Provided information: Begin

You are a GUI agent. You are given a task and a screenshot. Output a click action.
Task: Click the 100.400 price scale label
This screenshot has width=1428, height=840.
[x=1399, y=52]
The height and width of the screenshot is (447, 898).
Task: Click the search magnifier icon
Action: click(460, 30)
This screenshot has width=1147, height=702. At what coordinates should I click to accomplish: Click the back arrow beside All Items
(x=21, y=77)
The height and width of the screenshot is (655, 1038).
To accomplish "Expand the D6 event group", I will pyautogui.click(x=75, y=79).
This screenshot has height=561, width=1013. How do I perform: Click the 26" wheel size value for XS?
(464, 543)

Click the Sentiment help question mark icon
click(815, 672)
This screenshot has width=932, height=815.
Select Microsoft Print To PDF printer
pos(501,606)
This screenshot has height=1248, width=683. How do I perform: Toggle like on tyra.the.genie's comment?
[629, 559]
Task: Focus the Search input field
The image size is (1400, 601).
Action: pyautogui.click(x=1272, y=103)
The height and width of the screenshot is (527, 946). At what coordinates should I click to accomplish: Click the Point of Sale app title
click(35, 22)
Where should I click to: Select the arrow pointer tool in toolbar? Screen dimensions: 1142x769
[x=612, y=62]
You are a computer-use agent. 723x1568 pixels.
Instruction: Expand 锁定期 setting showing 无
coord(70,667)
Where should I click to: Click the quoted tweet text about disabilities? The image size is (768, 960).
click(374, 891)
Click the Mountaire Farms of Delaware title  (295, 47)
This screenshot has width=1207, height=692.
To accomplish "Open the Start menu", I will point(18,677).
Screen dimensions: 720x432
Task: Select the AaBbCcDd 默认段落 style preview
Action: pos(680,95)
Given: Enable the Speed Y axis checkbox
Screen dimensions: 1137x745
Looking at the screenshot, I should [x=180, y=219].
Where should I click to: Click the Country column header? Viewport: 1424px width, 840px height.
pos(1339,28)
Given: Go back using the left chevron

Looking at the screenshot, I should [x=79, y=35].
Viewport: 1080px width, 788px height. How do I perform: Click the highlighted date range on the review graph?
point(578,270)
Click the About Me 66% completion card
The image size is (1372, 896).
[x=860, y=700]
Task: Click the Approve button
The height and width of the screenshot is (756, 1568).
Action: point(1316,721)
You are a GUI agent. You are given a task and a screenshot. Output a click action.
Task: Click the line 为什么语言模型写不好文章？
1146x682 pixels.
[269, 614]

Provided information: End

Problem to solve: Return, please, the lines of the data from the first through the line containing "The height and width of the screenshot is (655, 1038).", both kept, exactly as they stand and nothing more.

Answer below:
You are a GUI agent. You are given a task and a screenshot. Output a click action.
Task: Click the 100.400 price scale label
This screenshot has width=1428, height=840.
[x=1399, y=52]
The height and width of the screenshot is (447, 898).
Task: Click the search magnifier icon
Action: click(460, 30)
This screenshot has width=1147, height=702. At what coordinates should I click to accomplish: Click the back arrow beside All Items
(x=21, y=77)
The height and width of the screenshot is (655, 1038).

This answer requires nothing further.